## Work item
Only a number is wanted: how many lines in the records below contain "menu"?

## Provided entries
Start of Block

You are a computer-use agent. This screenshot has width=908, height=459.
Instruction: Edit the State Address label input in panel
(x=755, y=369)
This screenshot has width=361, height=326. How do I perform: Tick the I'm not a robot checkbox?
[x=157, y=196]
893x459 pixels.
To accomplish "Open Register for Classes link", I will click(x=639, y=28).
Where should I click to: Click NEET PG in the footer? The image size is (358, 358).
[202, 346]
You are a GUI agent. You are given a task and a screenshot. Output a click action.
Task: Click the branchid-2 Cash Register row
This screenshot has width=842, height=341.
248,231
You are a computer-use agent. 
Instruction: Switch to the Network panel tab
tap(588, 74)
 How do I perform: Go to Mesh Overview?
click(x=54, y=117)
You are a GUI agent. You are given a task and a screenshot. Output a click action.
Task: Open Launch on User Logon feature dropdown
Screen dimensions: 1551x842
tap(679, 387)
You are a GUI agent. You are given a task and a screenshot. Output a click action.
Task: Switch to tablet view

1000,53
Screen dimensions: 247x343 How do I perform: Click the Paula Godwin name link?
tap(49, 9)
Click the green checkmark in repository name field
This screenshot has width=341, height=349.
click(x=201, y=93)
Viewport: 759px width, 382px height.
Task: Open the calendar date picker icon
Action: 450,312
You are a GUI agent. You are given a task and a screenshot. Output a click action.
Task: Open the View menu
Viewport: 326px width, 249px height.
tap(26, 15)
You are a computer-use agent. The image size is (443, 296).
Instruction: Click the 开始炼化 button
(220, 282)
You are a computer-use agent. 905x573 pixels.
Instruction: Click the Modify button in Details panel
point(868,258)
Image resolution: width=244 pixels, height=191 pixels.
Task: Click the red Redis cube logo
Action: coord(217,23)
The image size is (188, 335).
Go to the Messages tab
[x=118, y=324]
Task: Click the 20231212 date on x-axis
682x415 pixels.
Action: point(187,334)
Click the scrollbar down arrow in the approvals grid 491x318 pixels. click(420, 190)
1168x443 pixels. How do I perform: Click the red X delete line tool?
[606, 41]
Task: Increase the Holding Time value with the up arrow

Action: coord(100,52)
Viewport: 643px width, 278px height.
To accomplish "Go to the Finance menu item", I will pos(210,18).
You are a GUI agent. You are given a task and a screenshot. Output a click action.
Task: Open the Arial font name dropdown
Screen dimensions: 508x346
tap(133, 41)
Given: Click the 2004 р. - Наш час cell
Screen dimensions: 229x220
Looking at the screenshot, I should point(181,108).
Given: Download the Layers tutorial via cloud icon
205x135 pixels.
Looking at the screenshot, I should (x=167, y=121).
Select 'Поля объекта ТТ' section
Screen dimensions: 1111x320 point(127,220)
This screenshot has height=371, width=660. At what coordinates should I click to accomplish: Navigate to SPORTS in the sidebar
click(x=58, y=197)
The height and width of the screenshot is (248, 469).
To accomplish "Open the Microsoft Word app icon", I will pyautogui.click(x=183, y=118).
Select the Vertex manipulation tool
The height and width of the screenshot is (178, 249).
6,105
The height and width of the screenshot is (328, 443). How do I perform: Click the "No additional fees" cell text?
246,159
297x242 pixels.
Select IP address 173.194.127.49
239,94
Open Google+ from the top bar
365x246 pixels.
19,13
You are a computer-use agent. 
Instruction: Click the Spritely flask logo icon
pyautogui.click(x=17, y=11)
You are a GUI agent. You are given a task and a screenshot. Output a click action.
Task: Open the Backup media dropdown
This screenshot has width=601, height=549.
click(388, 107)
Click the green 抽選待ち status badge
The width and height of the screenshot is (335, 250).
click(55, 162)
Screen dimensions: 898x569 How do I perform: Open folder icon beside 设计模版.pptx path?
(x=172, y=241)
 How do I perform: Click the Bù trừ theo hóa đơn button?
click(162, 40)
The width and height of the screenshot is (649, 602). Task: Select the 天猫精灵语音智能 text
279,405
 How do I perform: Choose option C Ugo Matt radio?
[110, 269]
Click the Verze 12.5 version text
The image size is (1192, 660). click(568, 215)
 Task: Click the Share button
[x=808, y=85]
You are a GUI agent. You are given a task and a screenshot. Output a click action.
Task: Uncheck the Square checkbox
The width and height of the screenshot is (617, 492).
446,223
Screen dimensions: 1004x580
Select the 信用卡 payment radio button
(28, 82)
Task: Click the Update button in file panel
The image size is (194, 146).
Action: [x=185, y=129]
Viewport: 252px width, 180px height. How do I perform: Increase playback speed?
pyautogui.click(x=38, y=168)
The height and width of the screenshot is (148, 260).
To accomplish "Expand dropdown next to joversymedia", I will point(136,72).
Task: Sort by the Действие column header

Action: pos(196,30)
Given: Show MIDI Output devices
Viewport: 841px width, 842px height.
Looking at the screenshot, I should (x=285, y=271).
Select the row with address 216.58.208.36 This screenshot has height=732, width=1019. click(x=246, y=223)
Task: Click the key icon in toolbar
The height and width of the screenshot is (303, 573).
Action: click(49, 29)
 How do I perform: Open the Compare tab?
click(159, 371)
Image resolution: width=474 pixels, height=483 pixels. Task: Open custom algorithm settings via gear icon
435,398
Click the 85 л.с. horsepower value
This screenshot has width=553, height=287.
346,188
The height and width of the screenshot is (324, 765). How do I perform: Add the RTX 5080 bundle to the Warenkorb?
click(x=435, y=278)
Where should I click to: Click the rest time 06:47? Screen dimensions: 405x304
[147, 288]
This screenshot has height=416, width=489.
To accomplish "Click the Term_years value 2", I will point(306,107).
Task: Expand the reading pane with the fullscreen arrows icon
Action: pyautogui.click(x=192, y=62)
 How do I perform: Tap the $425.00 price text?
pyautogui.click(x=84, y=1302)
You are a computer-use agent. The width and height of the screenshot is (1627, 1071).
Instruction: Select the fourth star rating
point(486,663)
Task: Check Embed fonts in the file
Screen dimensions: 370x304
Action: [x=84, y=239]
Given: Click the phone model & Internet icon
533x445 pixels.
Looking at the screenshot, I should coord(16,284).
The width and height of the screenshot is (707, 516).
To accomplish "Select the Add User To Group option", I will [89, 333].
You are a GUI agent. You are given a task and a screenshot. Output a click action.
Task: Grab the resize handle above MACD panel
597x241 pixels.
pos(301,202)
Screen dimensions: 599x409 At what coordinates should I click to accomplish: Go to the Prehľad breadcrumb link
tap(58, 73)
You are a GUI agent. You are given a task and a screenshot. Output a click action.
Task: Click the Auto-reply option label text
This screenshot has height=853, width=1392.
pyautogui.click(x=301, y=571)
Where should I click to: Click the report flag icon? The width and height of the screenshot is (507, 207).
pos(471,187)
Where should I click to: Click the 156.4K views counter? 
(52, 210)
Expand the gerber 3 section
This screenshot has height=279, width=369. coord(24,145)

End of Block

## Result for this exercise
2